«Navegando los mares del doble sentido»
El aire en la habitación era denso, cargado de palabras no dichas. Ella lo miraba desde el otro lado de la mesa, sus labios entreabiertos como si estuvieran a punto de pronunciar algo que nunca llegaba.
Él, en cambio, jugueteaba con el borde de su vaso, trazando círculos invisibles sobre la superficie de la madera.
Entre ellos, una tensión que no necesitaba nombre, pero que ambos sentían latir como un corazón ajeno.

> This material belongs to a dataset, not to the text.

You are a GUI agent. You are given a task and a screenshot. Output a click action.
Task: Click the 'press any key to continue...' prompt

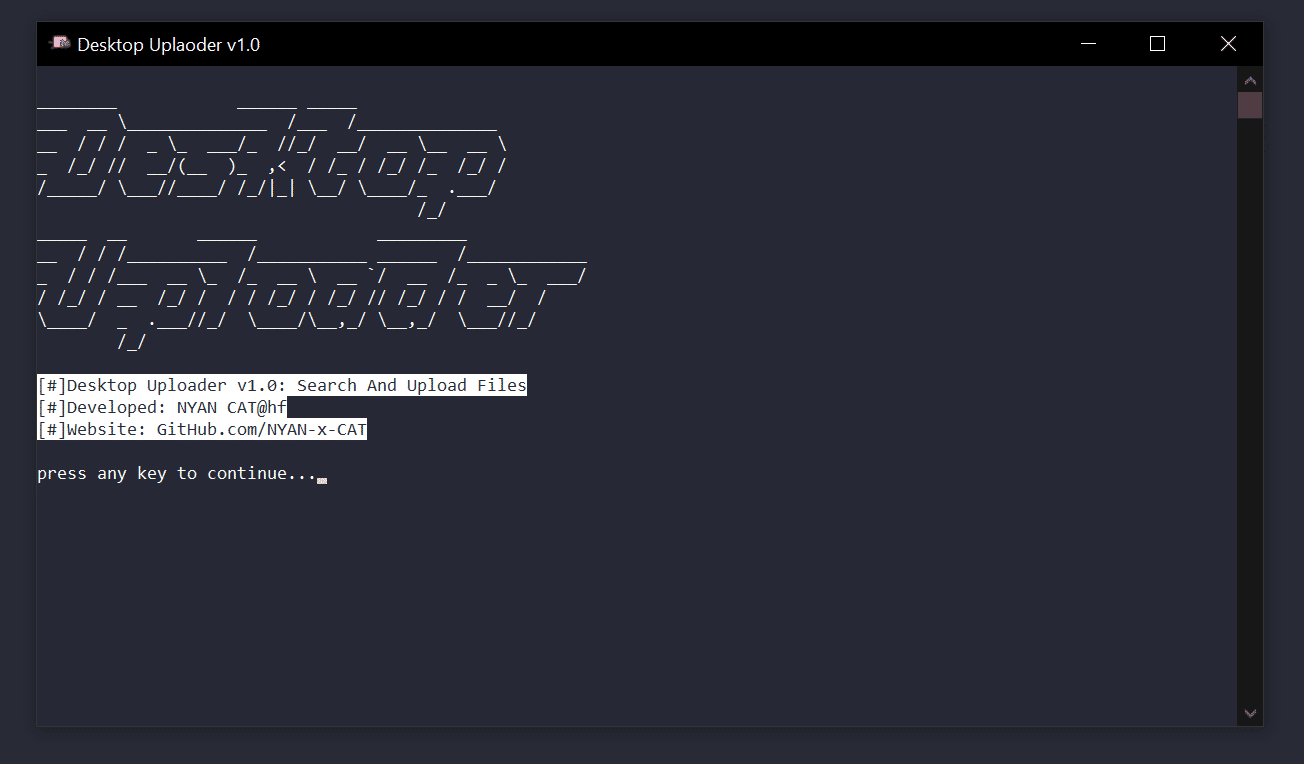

—Siempre hablas en doble sentido —dijo ella al fin, rompiendo el silencio que parecía haberse extendido por horas—. Como si quisieras decir algo, pero no te atrevieras a soltarlo.
Él sonrió, pero era una sonrisa torcida, llena de aristas. No respondió de inmediato. En lugar de eso, dejó el vaso sobre la mesa y la miró fijamente.
Sus ojos eran un laberinto, y ella sabía que si entraba, no encontraría la salida.
—¿Y tú? —preguntó él, su voz baja, casi un susurro—. ¿Por qué callas tanto? ¿Es miedo lo que te detiene?
Ella desvió la mirada, como si las palabras la hubieran tocado en un lugar vulnerable. El silencio volvió a apoderarse de la habitación, pero esta vez era diferente. Era un silencio que gritaba, que exigía ser roto.
—Tal vez —admitió al fin, sus palabras tan suaves que apenas se escucharon—. Pero el miedo no siempre es malo. A veces te protege de cosas que no estás lista para enfrentar.
Él se inclinó hacia adelante, acortando la distancia entre ellos. Su respiración era ahora un eco en el espacio que los separaba.
—¿Y si te dijera que no hay nada que temer? —preguntó, su voz cargada de una intensidad que hizo que ella contuviera el aliento—. ¿Qué harías entonces?
Ella lo miró, y por un momento, pareció que iba a responder. Pero las palabras se quedaron atrapadas en su garganta, como si el miedo las hubiera encadenado.
Él esperó, pero cuando comprendió que no habría respuesta, se reclinó en su silla, una sombra de decepción cruzando su rostro.
—Tu lujuria se llama doble sentido —dijo ella finalmente, su voz temblorosa pero firme—. Pero tu silencio se llama miedo. Y tal vez, solo tal vez, el mío también.
Él no respondió. No hacía falta. En ese momento, ambos entendieron que algunas cosas nunca se dicen, no porque no se quieran decir, sino porque el peso de las palabras puede ser demasiado para llevarlo.
Y así, en medio de ese silencio que lo decía todo, se quedaron, atrapados en un juego de dobles sentidos y miedos que nunca tendrían final.